Upon experimenting with MLM, the authors identified NLP finetuning tasks where gMLPs transfer less well than Transformers. Infact the MLP-like model is advantageous on SST-2 but worse on MNLI. This is particularly informative—the former is a single-sentence task whereas the latter involves sentence pairs. They suspect the role of self-attention during finetuning is related to cross-sentence alignment. To isolate the effect of self-attention, they experiment with a hybrid model where a tiny self-attention block is attached to the gating function of gMLP. This hybrid model is referred to as aMLP (“a” for attention).

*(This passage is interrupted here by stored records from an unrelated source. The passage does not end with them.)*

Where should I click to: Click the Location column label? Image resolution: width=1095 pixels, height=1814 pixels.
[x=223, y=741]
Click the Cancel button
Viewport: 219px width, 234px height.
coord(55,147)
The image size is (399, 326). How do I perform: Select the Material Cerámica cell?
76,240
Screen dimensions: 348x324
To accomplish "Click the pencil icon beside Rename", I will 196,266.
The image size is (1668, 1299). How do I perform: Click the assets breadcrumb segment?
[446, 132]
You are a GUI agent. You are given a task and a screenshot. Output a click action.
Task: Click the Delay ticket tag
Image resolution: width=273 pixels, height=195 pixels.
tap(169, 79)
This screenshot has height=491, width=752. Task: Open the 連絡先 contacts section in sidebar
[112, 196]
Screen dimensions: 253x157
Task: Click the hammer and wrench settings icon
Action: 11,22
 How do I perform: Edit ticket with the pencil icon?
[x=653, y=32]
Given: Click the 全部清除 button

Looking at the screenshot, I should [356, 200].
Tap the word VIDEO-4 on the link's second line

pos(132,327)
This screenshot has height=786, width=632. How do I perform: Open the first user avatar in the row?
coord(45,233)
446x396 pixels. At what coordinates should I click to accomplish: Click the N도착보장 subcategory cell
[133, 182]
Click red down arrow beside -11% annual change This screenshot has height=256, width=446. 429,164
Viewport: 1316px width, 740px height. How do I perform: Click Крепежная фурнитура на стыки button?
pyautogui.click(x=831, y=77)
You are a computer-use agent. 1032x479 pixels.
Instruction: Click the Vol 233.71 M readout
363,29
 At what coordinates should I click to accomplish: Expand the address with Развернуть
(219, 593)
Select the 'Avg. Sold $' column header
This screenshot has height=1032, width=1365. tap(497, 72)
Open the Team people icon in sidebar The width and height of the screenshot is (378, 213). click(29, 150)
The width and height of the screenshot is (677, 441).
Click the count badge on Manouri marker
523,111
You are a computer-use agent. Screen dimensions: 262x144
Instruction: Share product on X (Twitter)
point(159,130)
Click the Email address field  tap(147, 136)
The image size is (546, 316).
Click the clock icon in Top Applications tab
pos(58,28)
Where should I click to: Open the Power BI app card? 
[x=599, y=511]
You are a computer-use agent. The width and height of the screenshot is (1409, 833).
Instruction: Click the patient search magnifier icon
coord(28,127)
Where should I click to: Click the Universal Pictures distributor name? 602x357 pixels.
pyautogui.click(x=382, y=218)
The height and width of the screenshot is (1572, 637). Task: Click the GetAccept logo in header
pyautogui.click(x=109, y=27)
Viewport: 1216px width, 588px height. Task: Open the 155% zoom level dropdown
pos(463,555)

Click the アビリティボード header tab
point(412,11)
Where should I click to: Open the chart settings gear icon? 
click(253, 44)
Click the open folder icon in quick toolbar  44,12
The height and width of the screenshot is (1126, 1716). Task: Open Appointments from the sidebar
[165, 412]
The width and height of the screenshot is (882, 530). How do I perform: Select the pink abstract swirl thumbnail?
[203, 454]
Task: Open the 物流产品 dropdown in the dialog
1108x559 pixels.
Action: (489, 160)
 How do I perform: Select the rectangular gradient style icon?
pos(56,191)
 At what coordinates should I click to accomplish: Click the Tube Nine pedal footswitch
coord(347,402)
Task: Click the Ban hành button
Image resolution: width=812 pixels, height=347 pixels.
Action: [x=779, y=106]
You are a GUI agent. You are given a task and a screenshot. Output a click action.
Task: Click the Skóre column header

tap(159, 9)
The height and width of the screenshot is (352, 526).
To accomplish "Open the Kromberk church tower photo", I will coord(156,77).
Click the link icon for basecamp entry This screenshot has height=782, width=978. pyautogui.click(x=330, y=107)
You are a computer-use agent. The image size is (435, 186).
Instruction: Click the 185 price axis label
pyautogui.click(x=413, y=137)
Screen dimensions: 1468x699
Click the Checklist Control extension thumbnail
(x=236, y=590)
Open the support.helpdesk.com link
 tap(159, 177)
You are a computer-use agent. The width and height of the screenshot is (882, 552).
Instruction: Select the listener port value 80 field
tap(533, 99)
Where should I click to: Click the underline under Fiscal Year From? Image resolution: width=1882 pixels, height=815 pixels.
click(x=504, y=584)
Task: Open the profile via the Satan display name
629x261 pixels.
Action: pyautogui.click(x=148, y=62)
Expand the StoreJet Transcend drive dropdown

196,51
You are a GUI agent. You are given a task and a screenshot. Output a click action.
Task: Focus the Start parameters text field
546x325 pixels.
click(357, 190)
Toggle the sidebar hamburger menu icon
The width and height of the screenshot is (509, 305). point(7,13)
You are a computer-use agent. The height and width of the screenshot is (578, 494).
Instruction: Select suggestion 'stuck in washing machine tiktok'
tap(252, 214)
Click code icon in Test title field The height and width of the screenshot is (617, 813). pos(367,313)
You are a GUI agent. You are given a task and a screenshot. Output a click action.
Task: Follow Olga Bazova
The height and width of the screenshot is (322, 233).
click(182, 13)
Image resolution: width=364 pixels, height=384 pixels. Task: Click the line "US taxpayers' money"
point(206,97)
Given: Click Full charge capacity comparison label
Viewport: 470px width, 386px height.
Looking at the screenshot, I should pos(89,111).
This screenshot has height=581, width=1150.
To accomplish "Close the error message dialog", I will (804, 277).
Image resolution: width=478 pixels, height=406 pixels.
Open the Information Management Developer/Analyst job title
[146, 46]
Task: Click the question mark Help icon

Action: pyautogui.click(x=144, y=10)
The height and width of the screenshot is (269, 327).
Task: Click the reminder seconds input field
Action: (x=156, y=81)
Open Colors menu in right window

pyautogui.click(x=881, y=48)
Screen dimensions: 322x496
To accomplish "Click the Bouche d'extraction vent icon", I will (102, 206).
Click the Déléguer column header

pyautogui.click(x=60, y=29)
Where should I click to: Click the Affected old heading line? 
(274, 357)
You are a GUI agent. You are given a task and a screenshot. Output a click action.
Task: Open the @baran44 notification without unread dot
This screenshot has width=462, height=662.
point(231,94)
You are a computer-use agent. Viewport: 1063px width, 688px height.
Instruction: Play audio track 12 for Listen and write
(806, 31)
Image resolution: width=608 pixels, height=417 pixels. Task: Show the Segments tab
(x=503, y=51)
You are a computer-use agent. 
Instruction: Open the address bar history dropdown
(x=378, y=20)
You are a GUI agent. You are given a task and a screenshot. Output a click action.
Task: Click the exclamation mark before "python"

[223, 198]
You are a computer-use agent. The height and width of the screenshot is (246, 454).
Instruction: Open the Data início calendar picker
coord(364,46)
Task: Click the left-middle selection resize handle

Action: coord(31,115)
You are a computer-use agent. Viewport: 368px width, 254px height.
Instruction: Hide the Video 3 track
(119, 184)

The authors use the full English C4 dataset and adopt a common MLM setup with batch size 256, max length 512 and 1M training steps. Like with vision they adjust the depth and width of gMLPs to ensure comparable model capacity with the Transformer baselines.
Model Perplexity SST-2 MNLI (m/mm) Params (M)
BERT - base 4.17 93.8 85.6/85.7 110
gMLP - base 4.28 94.2 83.7/84.1 130
aMLP - base 3.95 93.4 85.9/85.8 109
BERT - large 3.35 94.3 87.0/87.4 336
gMLP - large 3.32 94.8 86.2/86.5 365
aMLP - large 3.19 94.8 88.4/88.4 316
Like vision, gMLP's are comparable to Transformers in terms of perplexity, especially as we scale up. The authors show that blending in a tiny single-head self-attention is sufficient to make gMLPs outperform Transformers of similar capacity, sometimes by a significant margin. The authors suggest that :-
" the capacity in the multi-head self-attention of Transformers can be largely redundant, and that the majority of its functionalities can be captured by the spatial gating unit in gMLPs "


Now calm down!! I'm not a non-believer of Transformers or Attention, but let's slow down and think about if it's necessary in the first place. Nobody can deny the sheer impact that Transformers have had since June 2017. From overtaking RNNs for Machine Translation to almost replacing convolutions in 2020, Transformers have deeply impacted Biological Sequence Analysis (facebookresearch/esm) and Video Understanding (facebookresearch/TimeSformer).
But it still remains an open question if inductive bias in self-attention is essential to the effectiveness of Transformers? It is still unclear what empowers the success of Transformers: is it the feedforward nature of Transformers or is it the multi-head self-attention layers in Transformers?
Hopefully such questions are answered as we take a more careful look at Attention and if it really behind the success of Transformers.